Earth to Liberals: Discussing Islam’s Problems Isn’t Bigotry

Of course no form of bigotry is justified, including anti-Islamic bigotry, but discussing major problems is not the same as bigotry. Liberals have spent the past few months condemning police institutions for what they view as racist policing practices that contribute to the shootings of unarmed black men. The Tea Party has been slammed by liberals as “racist” ever since it came into existence. Although the individual characterizations of both issues can be debated, no one should condemn the practice of using harsh rhetoric to confront harsh realities. Religious institutions should not be off limits just because they are religious.

Whether it’s ‘Piss Christ’ or paintings of the Virgin Mary toting a gun, Christians don’t respond by running in with guns and bombs.
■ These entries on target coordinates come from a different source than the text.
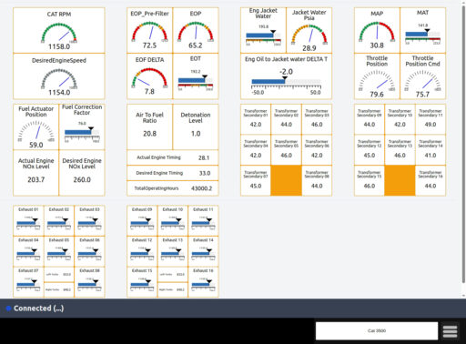Viewport: 466px width, 344px height.
Task: Select the Air To Fuel Ratio tile
Action: coord(149,127)
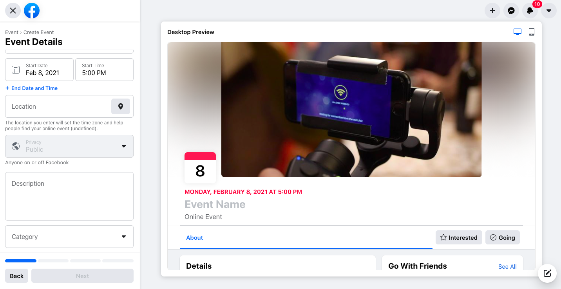Viewport: 561px width, 289px height.
Task: Click into the Description text field
Action: point(69,196)
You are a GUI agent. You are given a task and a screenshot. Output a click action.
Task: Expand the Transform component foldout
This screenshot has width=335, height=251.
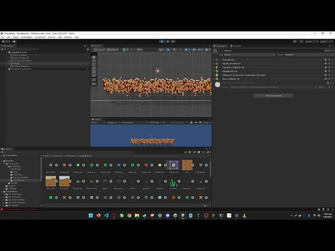215,60
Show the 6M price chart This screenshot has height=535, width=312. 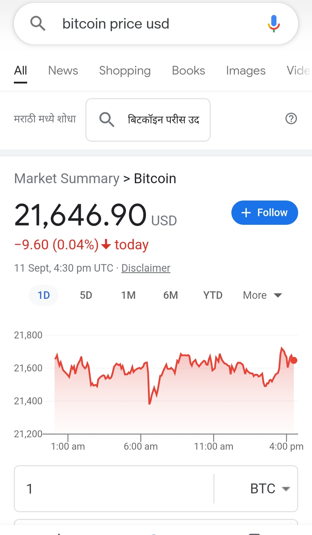170,295
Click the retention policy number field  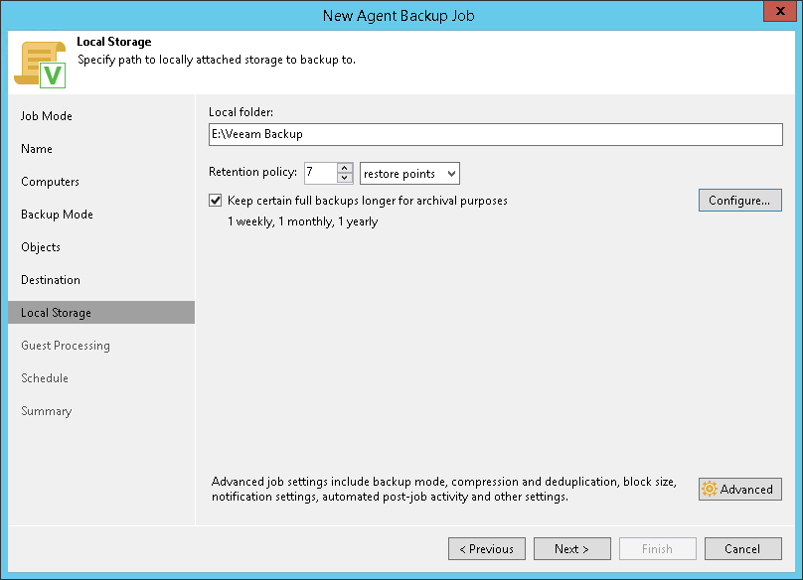point(320,173)
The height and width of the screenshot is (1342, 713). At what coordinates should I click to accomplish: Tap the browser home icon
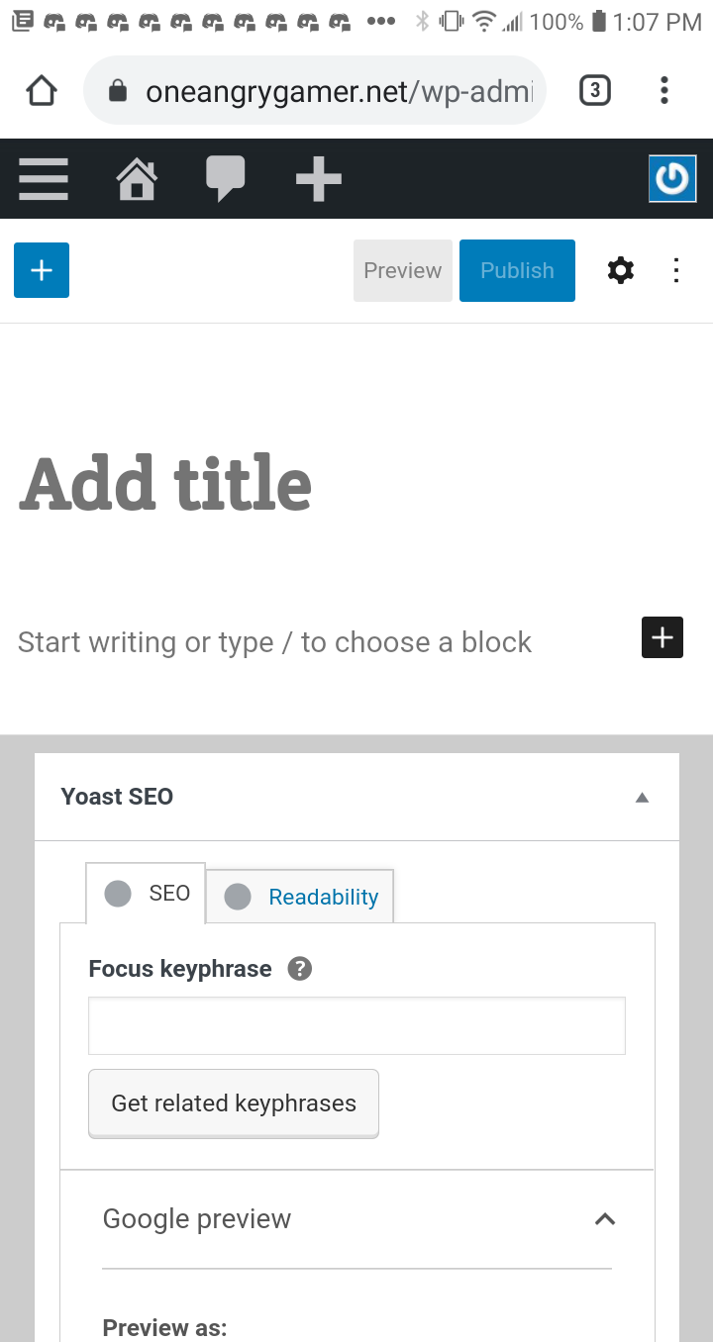pyautogui.click(x=42, y=91)
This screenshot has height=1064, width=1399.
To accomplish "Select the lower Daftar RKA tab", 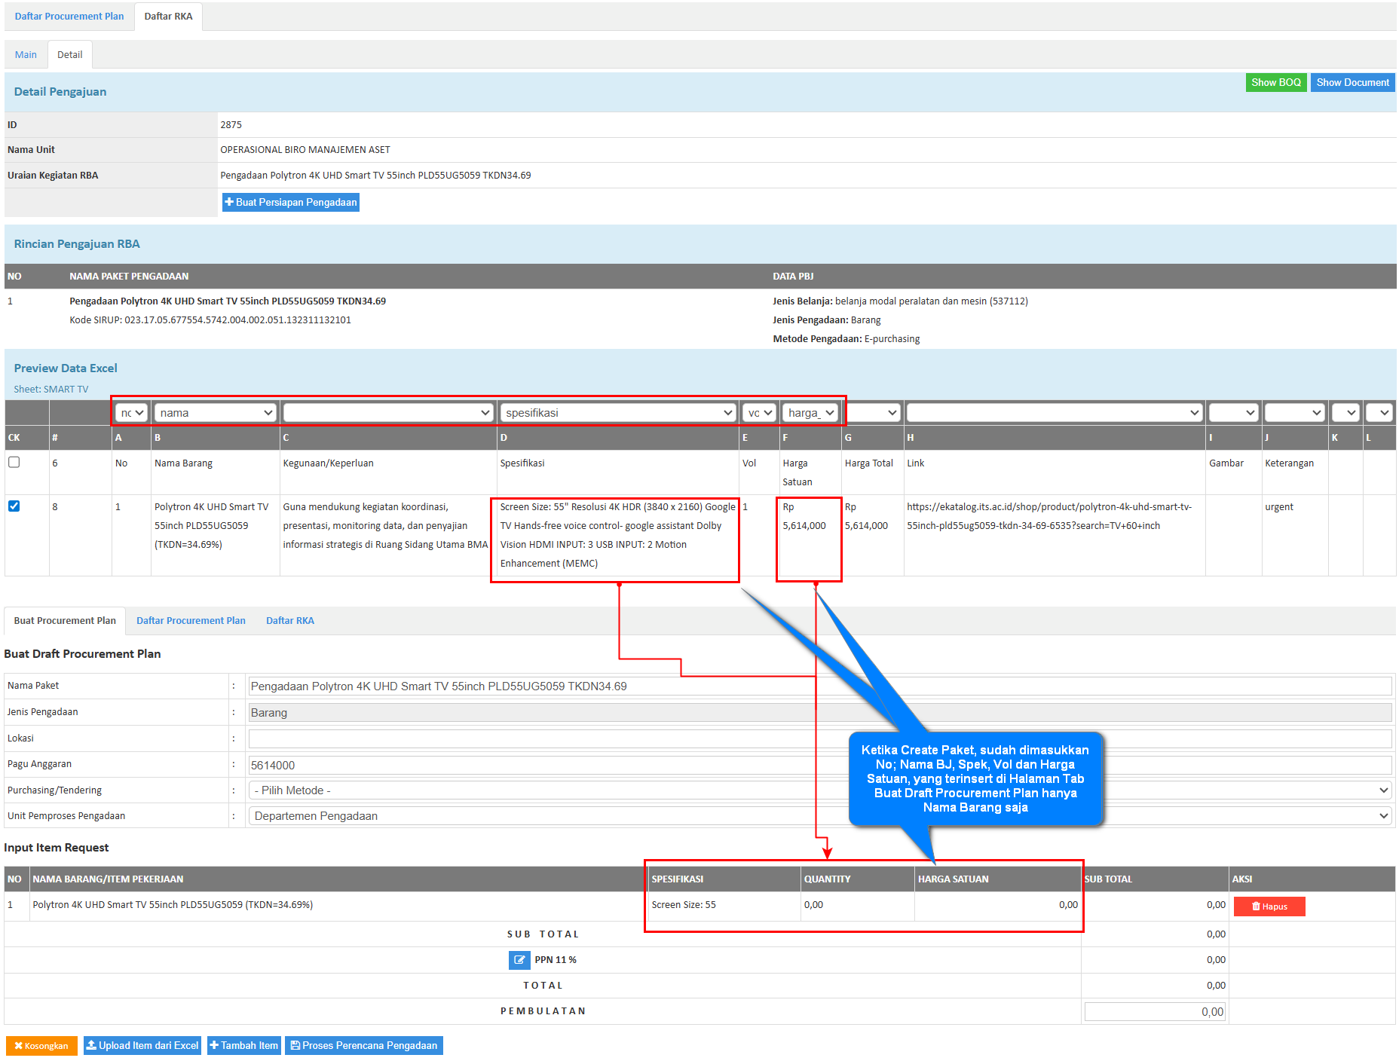I will pyautogui.click(x=289, y=621).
If Maher and Dawkins were wrong, then why would their critics have to reach back centuries to pull out a sufficient counterexample? Organized Christianity doesn’t exert near the radical influence now as it did then. Reformations within the church and the Enlightenment have changed matters.
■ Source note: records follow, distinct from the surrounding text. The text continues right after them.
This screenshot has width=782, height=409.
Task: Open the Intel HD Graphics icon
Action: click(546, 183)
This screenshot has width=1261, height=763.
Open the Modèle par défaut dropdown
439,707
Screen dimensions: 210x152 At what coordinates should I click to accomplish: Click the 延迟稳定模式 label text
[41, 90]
That we even have the debate of whether to publish the cartoons illustrates the point. Artistic exhibitions that offend Christians have been displayed in America and Europe without violent reprisal. Whether it’s “Piss Christ” or paintings of the Virgin Mary toting a gun, followers of the Virgin Mary’s religion don’t come running in with guns and bombs. There have been some exhibitions, such as Cosimo Cavallaro’s “Chocolate Jesus,” that have been canceled due to pressure from organized Christian groups, but the pressure in that case came through boycotts, not bloodshed.

A comparable depiction of Muhammad would never even get past the approval stage of a major museum. Jesus is depicted frequently in cartoons and comedic television shows, but Muhammad is almost always censored in depictions.
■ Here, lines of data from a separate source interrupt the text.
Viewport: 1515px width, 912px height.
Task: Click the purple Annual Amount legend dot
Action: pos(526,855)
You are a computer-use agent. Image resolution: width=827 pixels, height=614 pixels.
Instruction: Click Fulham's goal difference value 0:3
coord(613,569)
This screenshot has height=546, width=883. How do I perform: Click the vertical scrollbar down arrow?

News Talks about…News—Not Ancient History

The reason that Islamic violence dominates the headlines today is because it happens now. News is about timeliness. The Spanish Inquisitions of centuries past were barbaric. Historian Henry Kamen estimates that 40,000 Jews were forced into exile because of the persecution, and up to 5,000 people are thought to have been executed, according to various sources. The Inquisition targeted Muslims, as well.

This is ‘debateophobia’—’fear of a free and frank discussion.”

That’s why the Inquisitors were feared at the time and why the Black Legend, a fearful reading of Spanish history, was so powerful. Some early scholarship may have posited death tolls that were higher than the true total, but even if the death toll was in the thousands and not the hundred thousands, it was still an egregious moral wrong that the whole population was denied religious freedoms and that thousands were tortured and executed.

The first response to the Inquisition should not be “Catholicism Faces Rising Tide of Bigotry” any more than the first response to the murder of journalists should be “France Faces Rising Tide of Islamophobia.” It also faces a rising tide of terrorism, which is the starting point for any broader discussion. But that was one of the headlines that ran in the Telegraph in the 48 hours after the attack. If everything must be a “-phobia”, then this is “debateophobia”—“fear of a free and frank discussion,” as sociology professor Frank Furedi called it—to condemn any attempt at understanding the underlying motivations of our current terrorists.

If those liberals who spent the past two days condemning the inquisitions truly believe forced conversions and state-backed murders are so bad, here is something they can resist now. As the Islamic State ravages Iraq and Syria, already having killed more in two years than the Spanish Inquisition killed in its entirety, including thousands of Muslims on the basis of their religious views, it won’t do the victims any good to tell them, “Centuries ago, Christians were also violent.” They are more concerned about surviving today. We should share their concerns.